Treatment of the views elsewhere, however, is decidedly Italian. Onsite restaurant No. 35 (on the 35th floor) might be styled in the manner of an opulent French bistro, but is totally eclipsed by the twinkling city lights, which are framed by sky-high glass with all the exuberance and flashiness of a Dolce & Gabbana show. A floating hot air balloon cheekily drifting by the window is the perfect touch. I order a second glass of Billecart ($25).

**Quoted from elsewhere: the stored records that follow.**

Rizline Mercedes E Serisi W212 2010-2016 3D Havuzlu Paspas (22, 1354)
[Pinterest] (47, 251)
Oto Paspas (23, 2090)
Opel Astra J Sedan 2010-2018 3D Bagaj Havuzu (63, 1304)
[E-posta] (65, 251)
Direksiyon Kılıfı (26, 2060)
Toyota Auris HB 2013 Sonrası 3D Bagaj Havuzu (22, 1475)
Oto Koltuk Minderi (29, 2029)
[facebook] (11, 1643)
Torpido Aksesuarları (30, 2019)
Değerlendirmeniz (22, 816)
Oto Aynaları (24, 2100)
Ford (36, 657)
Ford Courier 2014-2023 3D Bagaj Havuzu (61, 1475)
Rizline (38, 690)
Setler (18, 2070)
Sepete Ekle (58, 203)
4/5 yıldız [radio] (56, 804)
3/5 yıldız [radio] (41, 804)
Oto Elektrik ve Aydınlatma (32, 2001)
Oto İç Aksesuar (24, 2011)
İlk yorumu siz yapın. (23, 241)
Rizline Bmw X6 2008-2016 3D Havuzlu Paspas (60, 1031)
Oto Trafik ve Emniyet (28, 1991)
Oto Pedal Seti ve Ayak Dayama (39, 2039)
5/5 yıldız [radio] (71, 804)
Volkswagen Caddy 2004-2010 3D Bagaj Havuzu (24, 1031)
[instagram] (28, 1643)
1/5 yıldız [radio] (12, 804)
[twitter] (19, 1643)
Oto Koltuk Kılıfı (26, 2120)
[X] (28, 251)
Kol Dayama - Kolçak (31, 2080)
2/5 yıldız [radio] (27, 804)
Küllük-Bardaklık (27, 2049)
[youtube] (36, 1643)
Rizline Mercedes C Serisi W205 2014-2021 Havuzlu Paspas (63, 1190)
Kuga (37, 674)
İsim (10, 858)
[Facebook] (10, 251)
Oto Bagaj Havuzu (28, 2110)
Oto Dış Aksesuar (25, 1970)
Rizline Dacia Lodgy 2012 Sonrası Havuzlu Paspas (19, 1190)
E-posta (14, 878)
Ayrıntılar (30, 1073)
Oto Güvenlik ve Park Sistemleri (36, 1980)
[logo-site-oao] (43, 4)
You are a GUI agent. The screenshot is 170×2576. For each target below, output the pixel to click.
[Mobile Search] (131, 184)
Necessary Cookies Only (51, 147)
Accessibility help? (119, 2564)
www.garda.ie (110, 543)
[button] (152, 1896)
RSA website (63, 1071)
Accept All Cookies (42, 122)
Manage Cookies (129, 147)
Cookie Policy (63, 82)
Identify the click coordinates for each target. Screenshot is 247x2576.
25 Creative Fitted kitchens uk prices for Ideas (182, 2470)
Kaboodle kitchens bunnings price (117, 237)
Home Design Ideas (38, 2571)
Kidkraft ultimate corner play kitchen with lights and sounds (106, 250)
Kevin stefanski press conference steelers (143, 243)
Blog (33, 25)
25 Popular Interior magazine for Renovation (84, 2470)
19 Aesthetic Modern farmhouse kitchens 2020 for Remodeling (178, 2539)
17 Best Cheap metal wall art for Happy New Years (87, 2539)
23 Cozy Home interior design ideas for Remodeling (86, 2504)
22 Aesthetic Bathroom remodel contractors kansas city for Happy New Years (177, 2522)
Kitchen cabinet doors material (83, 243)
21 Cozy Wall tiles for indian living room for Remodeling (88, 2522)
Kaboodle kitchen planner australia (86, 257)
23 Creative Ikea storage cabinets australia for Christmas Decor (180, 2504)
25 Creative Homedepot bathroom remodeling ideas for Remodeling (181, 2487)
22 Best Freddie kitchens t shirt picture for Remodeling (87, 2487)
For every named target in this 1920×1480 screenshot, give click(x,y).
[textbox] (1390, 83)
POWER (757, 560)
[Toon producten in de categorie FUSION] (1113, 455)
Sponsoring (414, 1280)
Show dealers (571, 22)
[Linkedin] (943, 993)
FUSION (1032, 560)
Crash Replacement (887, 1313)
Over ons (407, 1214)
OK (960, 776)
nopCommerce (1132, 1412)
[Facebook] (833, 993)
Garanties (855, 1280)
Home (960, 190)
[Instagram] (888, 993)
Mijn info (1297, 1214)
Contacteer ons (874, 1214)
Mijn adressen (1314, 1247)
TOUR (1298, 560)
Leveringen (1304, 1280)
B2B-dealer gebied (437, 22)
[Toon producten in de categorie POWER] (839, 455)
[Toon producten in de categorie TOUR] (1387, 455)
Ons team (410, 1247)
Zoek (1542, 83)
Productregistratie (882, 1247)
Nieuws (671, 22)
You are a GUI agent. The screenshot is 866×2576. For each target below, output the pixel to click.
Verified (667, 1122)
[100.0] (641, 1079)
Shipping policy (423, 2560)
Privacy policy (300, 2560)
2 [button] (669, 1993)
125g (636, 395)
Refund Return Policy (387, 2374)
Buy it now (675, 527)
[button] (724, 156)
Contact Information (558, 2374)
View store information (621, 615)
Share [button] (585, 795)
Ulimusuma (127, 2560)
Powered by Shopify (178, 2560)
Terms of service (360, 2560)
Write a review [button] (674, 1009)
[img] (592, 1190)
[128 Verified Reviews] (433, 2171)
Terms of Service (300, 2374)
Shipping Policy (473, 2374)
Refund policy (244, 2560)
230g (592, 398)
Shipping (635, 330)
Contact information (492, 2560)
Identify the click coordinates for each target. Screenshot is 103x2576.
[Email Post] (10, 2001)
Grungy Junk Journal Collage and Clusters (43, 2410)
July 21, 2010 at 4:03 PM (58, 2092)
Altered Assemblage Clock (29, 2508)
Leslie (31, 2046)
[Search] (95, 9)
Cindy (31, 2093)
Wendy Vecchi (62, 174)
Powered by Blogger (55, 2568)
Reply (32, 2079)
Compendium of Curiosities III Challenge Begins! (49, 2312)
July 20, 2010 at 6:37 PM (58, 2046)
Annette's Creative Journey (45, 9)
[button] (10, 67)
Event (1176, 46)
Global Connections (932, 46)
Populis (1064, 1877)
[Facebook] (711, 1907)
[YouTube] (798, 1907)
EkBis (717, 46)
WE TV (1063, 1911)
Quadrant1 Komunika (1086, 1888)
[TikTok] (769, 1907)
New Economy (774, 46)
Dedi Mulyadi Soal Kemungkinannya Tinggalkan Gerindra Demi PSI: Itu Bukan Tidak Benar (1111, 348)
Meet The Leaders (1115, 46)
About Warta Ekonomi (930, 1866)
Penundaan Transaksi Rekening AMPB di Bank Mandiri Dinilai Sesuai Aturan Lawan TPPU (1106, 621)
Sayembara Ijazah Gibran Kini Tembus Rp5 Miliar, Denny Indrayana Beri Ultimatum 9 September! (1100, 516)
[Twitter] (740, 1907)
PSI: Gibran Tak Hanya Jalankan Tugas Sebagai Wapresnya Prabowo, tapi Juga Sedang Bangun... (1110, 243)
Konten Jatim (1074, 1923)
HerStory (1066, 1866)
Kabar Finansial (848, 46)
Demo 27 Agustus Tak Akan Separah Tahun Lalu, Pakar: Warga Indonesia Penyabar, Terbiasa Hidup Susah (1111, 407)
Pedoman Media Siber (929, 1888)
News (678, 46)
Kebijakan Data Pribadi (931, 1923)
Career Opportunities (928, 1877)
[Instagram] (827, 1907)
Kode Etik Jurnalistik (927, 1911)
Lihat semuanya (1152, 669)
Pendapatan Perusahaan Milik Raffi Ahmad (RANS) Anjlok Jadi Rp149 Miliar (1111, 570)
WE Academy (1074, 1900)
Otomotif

As befits a traditional five-star hotel, a major pillar of Sofitel excellence stems from service and in this, the hotel is almost faultless. Reception, if perhaps a little more formal than Australians are accustomed to, is warm and polite. Room service is quietly efficient. After dinner back in-suite, I’m greeted by name by the gentleman who clears my empty plates, at which stage I’m also willing to concede points for the surprisingly good in-room food.
It could be the ‘09 Katnook cab sauv’ I’ve raided from the mini bar, but my pumpkin gnocchi, which comes pan-fried with mushrooms and a delightfully rich Napoli sauce, is almost excellent.
And then there is the bed. The MyBed, actually; a ‘Sofitel experience’ which includes a trademarked mattress, base and featherbed and has me far too relaxed to consider ordering a specific pillow from the complementing menu. For all the excitement of staying in a trendy, novel hotel, it’s nice to come back to blue chip comfort.
There are some minor gripes. My room is filled with lovely, solid furnishings, but signs of scuffing can be seen by those who care to look. Fittings are high quality, but no longer the style á la mode. Each of my eight windows is encased by wooden shutters, which would have cost a fortune to build – but next to the modern luxury of computerised blinds, they feel a little dated (and are a pain to open and close each morning and night). And herein lies the double-edged sword faced by every hotel that invests in quality: things last longer.
Still, these are forgivable complaints. As any self-respecting Frenchman could tell you, you can’t go wrong with good bone structure, and in this the Sofitel has the goods in spades. Location, service, food and comfort, with a serve of lovely, old-world style. Perhaps five-star made it here after all.
Forget gimmicks or trends, this is a hotel that sticks to what it knows: the five-star formula. Style and substance.
16.5; great, near excellent
The complimentary iced water and bread basket with room service, the excellent service and the views.
The dated building and attached shopping centre.
The top 16 floors of the Telstra Tower, Collins Place; 25 Collins Street, Melbourne
03 9653 0000; sofitel-melbourne.com
The AT scoring system
Our review scores are based on a series of points, awarded across a number of categories including service, amenities, design, location, value, food and beverage offerings, and that elusive wow factor.
19-20 exceptional; 17-18 excellent; 15-16 great; 13-14 good; 11-12 satisfactory. Bias-free: All AT reviews are conducted anonymously, and our writers pay their own way – so we experience exactly what you would.